By Nakyia Taylor
Many groups and cities are seeing the effects of the global pandemic. The appearance and presence of the coronavirus have caused many changes to the American economy. As for women, who are already inflicted by gender pay gaps and work discrimination, the situation is much worse.
Women are often left to perform unpaid labor, which includes household chores and childcare. Coronavirus has caused many households to change their hygiene habits. This would increase daily unpaid labor and with children having to stay home.
According to Courtney Connely, CBNC Journalist, “Women spend 50% more time than men caring for families.”
Taking care of children and homes already affected women keeping their jobs. With the virus, women are having to choose between children and jobs.
“There are more expectations on women caring for children due to 33 states closing schools, which results in 64% of students having to stay home. The typical 241 minutes of unpaid labor a day is set to rise due to students having to stay home,” said Katica Roy, Gender Economist.
Staying home also impacts food insecurity. Some students are dependent on free meals from schools. Lack of nutrition and steady meals can cause detriment to health and immune systems. This would increase susceptibility to getting sick. Typically, those who are food insecure do not have healthcare.
“It is estimated that 30 million school-children will go without food. As a result, their immune systems could weaken,” said Roy.
Largely due to cultural norms and existing societal expectations, women are disadvantaged in keeping their jobs. Men are perceived as breadwinners and the sources of financial security, so women are more likely to be fired. This further increases the pay gap between men and women. It also holds a large effect on single parents and women without male partners.
“Women are more likely to take time off or get fired which compromises security because it is assumed that women have men to support them,” said Roy.
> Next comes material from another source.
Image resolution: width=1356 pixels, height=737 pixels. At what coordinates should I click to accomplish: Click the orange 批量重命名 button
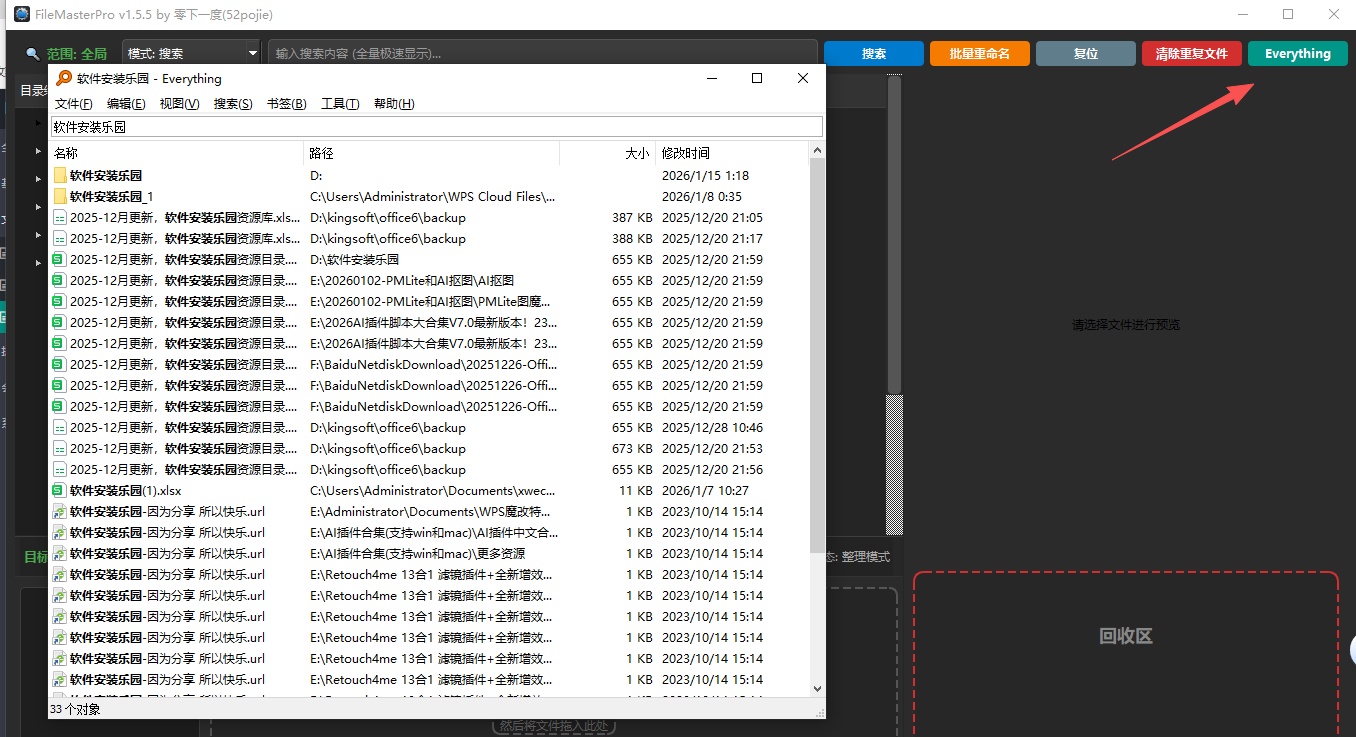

Women are also overrepresented in low-income jobs. Large portions of women’s income goes towards households. There is also the issue of losing a job while living in poverty.
“62% of minimum wage and lower-wage workers are female. They have a greater risk of income loss when workplaces are shut down. These jobs include hotels, airports, and restaurants,” said Roy.
Caregiving also mainly falls on women, whether it be when family members get sick or just the overwhelming number of females in healthcare and caregiving jobs. Currently, there is no vaccine and thus, little protection for health care workers.
“Women will be more likely to be exposed to the disease due to the tendency of caregiving duties falling on them,” said Elizabeth Ralph, the Deputy Editor for Politico.
Another issue is that of abortions. Access was already limited due to state laws and a limited number of clinics. Women aren’t able to travel to clinics because of stay-at-home mandates. This could lead to abortion delays, which can affect women’s health. Also, healthcare efforts are mainly going towards sick patients. Other patients are having to stay home for phone appointments and mailed healthcare.
The Coronavirus also doesn’t care if you have healthcare. Those in poverty are more susceptible due to poor sanitation systems and lack of access to healthcare.
“13 million women and 4.3 million children are currently without health care. This could impact both the sick and those in need of medical assistance,” said Roy.